The jail term was much shorter than that handed to two other syndicate members - despite both receiving massive discounts for pleading guilty and giving evidence against Lembke at his trial - and almost immediately triggered an inadequacy appeal from the Commonwealth DPP.
The CDPP appeal had two grounds; that Judge Priestley had erred in making the crucial determination of when exactly Lembke knew about the cocaine onboard and that the sentence was 'manifestly inadequate', although the CDPP withdrew the first ground of appeal under heavy scrutiny from the three-judge bench of the CCA at a hearing in October.
As for the second ground, the CCA said on Friday that while the sentence appeared to be "lenient", they were not persuaded that it was manifestly inadequate.

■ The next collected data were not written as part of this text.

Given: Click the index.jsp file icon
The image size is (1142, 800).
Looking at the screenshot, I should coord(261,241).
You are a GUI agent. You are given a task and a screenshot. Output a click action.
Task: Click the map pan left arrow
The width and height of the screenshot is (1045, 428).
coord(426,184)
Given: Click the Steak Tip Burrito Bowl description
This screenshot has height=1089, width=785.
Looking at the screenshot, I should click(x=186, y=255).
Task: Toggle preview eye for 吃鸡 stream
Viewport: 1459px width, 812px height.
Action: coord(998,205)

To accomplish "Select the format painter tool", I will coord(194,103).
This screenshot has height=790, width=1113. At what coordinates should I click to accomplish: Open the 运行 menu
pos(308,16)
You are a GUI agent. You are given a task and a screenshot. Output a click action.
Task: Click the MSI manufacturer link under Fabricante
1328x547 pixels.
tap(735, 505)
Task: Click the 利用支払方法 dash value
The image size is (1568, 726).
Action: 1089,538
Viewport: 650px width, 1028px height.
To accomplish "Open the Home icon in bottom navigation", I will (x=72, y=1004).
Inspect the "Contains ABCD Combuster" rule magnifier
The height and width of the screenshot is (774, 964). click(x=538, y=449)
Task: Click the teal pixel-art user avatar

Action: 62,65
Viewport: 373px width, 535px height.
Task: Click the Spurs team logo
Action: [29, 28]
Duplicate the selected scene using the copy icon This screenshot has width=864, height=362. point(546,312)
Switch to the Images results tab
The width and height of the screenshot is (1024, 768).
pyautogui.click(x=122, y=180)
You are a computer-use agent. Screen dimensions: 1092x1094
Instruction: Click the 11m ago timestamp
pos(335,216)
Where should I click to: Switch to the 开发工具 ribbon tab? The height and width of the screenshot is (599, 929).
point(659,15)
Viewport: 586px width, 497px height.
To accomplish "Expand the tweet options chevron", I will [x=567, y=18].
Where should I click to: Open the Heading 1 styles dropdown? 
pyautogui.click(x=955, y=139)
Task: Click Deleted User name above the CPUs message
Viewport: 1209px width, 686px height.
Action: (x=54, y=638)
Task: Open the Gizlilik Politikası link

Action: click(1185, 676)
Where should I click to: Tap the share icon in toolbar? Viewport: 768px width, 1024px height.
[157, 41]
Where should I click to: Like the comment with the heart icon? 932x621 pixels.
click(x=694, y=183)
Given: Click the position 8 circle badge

"I am unable to conclude, as urged by the [CDPP], that the sentencing judge's assessment of the objective seriousness of the respondent's involvement in the conspiracy, and his conduct, was erroneous," Justice Peter Garling said in a judgment on Friday. "Had the findings of fact made by the sentencing judge been different, particularly if the sentencing judge had been satisfied beyond reasonable doubt that the respondent was involved with knowledge as a co-conspirator when he flew to Tahiti to bring the yacht back, then a finding of a much higher level of objective seriousness would be warranted."
The CCA's ruling means Lembke's sentence remains and he will be eligible for parole in November, 2023.